Exercise aim =
The job is to find each line in the entries holding the string "agent" and copy that line.

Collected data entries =
------------------------
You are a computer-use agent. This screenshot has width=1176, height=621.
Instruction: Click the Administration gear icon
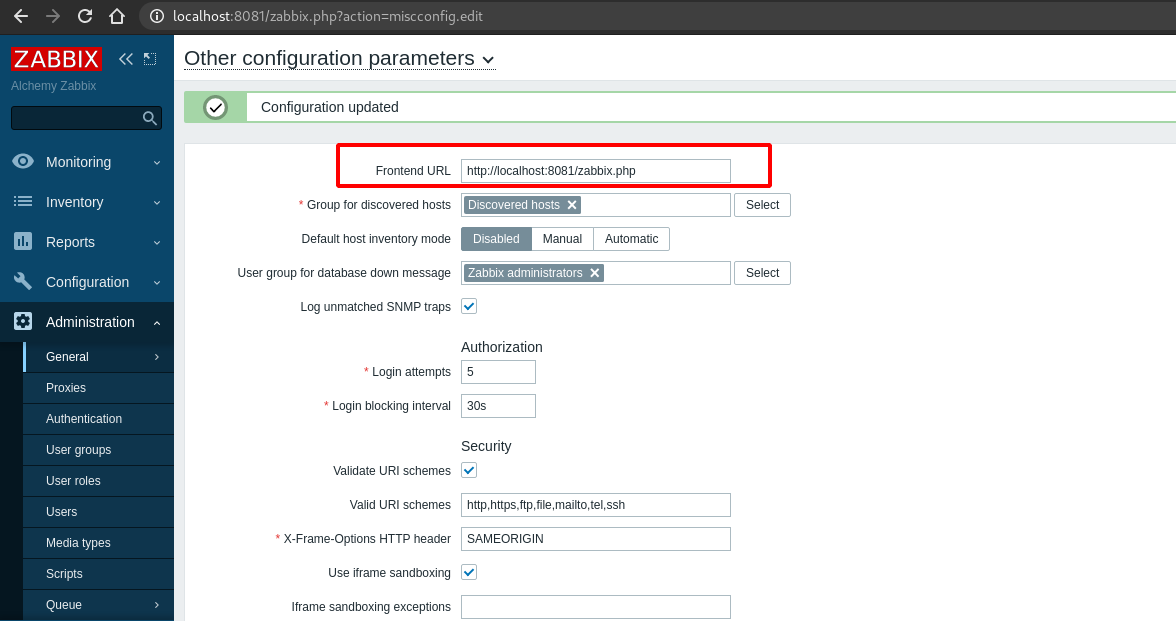[23, 321]
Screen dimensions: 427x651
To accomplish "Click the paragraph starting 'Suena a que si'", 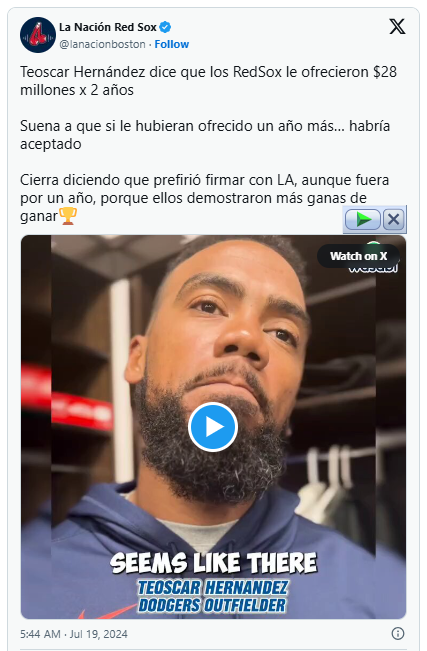I will (205, 135).
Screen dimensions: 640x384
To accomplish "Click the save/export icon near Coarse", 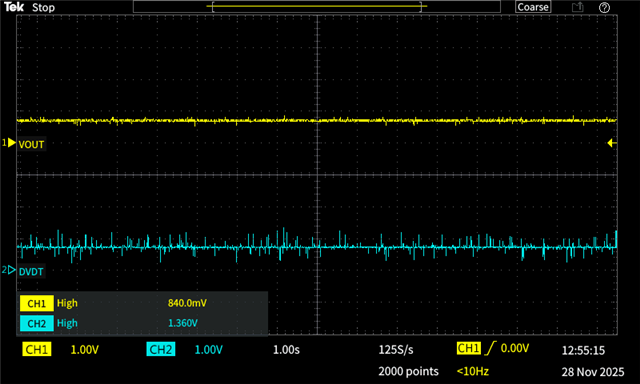I will (x=578, y=7).
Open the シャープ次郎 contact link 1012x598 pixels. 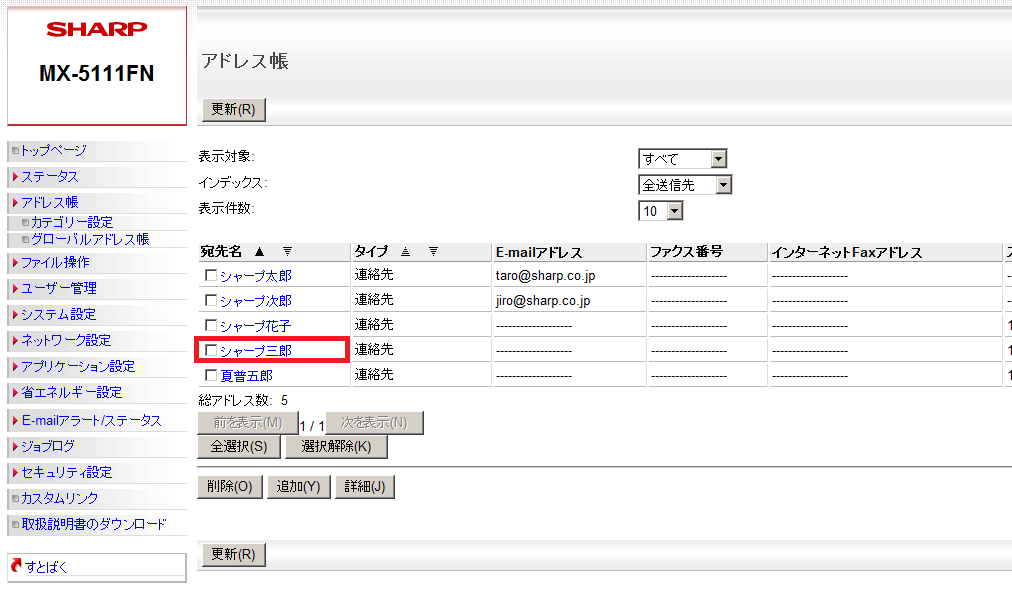(256, 300)
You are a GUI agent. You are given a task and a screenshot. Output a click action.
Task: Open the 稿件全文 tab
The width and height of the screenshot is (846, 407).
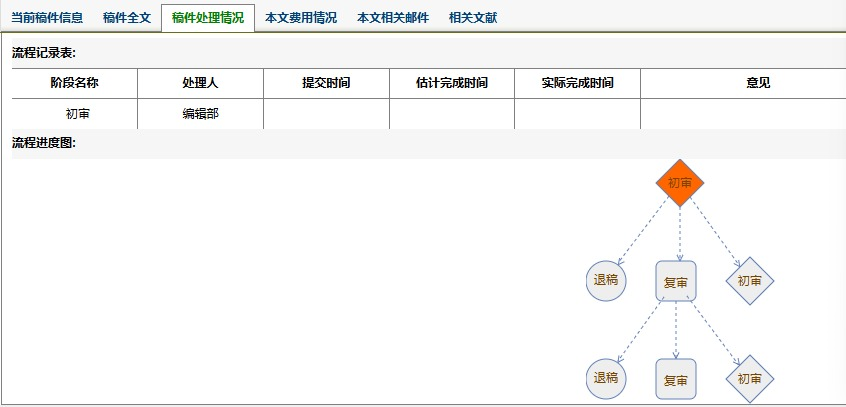127,18
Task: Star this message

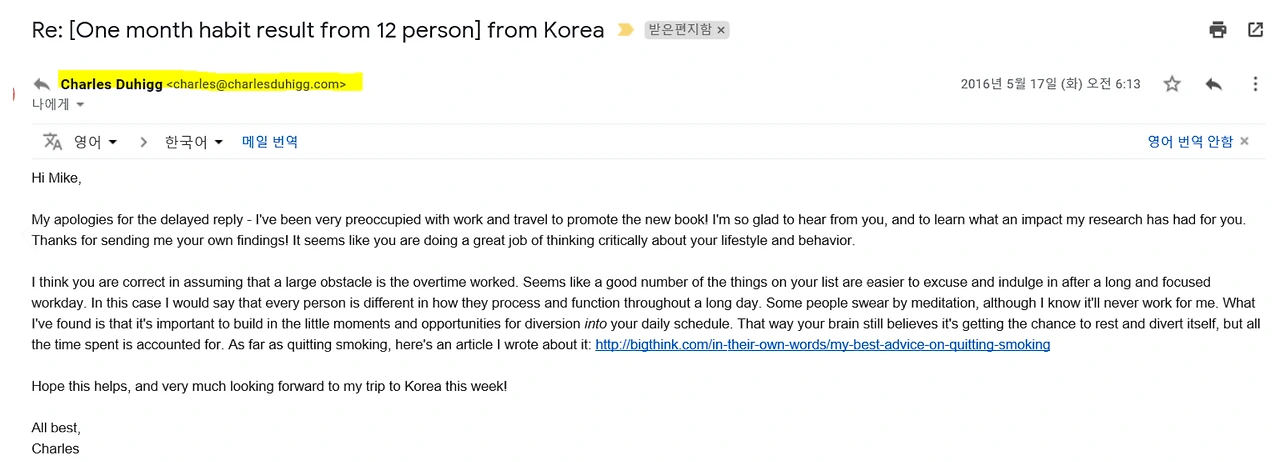Action: 1172,84
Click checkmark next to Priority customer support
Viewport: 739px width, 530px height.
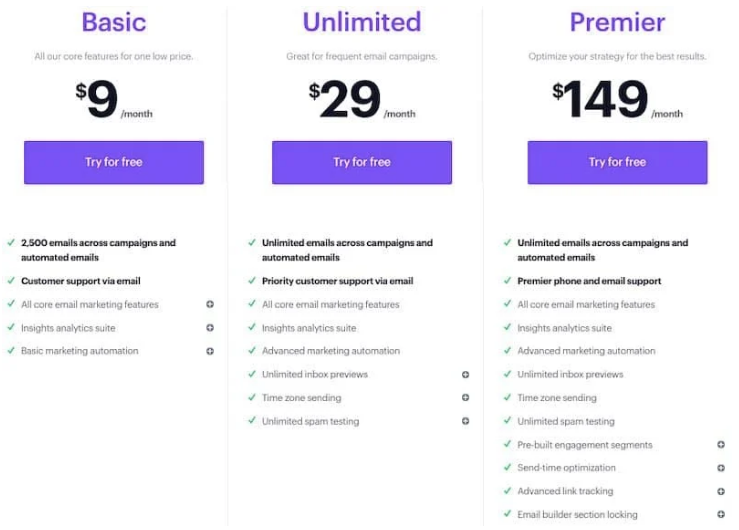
------------------------
Answer box =
You are a computer-use agent. This screenshot has width=1176, height=621.
You are a GUI agent. You are given a task and a screenshot. Output a click action.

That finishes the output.